社会保険労務士の小泉正典さんが「今後いかにして、自分や家族を守っていけばいいのか」、主に社会保障の面から知っておくべき重要なお金の話をわかりやすくお伝えする連載の第17回。
今回のテーマは、2021年最初ということで、今年に法案審議が予想されるなど、近い将来に私たちに影響してくる社会保障について解説します。
■不妊治療の助成倍増、保険適用は既定路線
2021年最初の掲載ということで、20年から21年にかけて決定されたり、審議されたりする社会保障について、大きく流れを書いてみたいと思います。そこから「少子高齢化」についての政府の対応が見えてきます。
20年の後半になって、菅首相が「不妊治療」の保険適用や助成の拡大について言及したことがメディアで大きく取り上げられました。
不妊治療は、今でも一部の女性不妊、男性不妊の治療に対して健康保険の適用が認められていますが、体外受精や顕微授精などの「特定不妊治療」は自由診療となり、場合によっては総額で300万円を超えるような高額な費用負担を必要とします。
現在も保険のきかない特定不妊治療でも治療費の助成制度はあります。特定不妊治療以外の治療法によっては妊娠の見込みがないか、極めて少ないと医師に診断された夫婦で、妻の年齢が43歳未満である、夫婦合算の所得が「730万円未満」など条件もありますが、まとめると以下のような内容です。
1. 特定不妊治療の費用に対して、1回の治療につき15万円(凍結胚移植などについては7.5万円)まで。通算助成回数は、初めて助成を受けた際の治療期間の初日における妻の年齢が40歳未満であるときは6回(40歳以上であるときは通算3回)まで。初回の治療に限り30万円まで助成。

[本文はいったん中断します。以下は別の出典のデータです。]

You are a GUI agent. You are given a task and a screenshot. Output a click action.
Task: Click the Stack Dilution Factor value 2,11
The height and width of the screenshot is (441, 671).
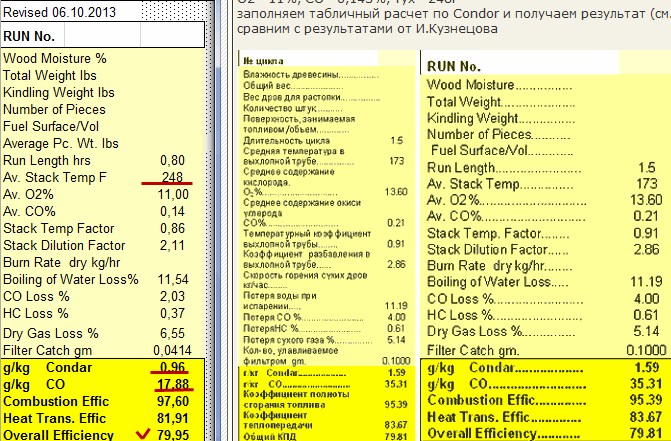[x=173, y=245]
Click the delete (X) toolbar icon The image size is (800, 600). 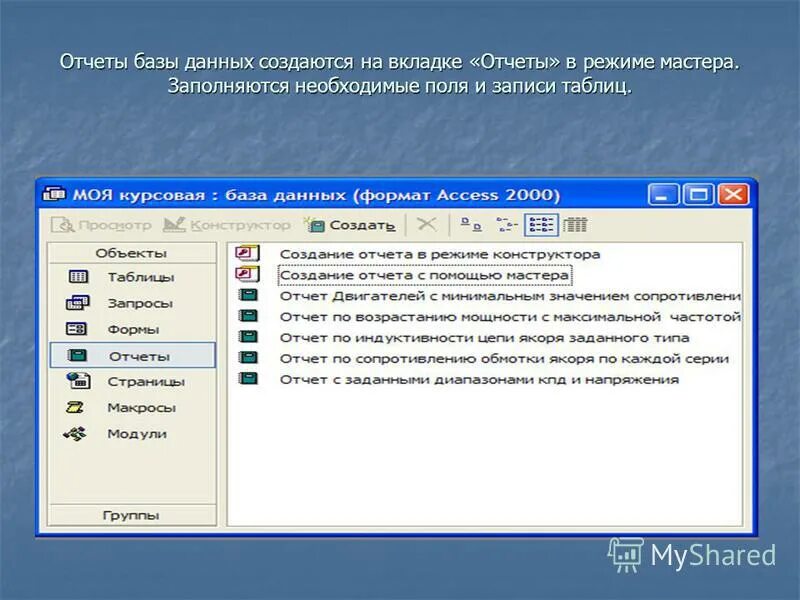[427, 224]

2.特定不妊治療のうち精子を精巣または精巣上体から採取するための手術を行った場合は、「1.」のほか1回の治療につき15万円まで。初回の治療に限り30万円まで助成。(凍結胚移植などは除く)
※このほか、各自治体などで独自の助成制度を設けている場合もあります。例えば東京都は所得制限を905万円未満まで緩和、千葉県松戸市では別途1回7万5000円まで助成しています。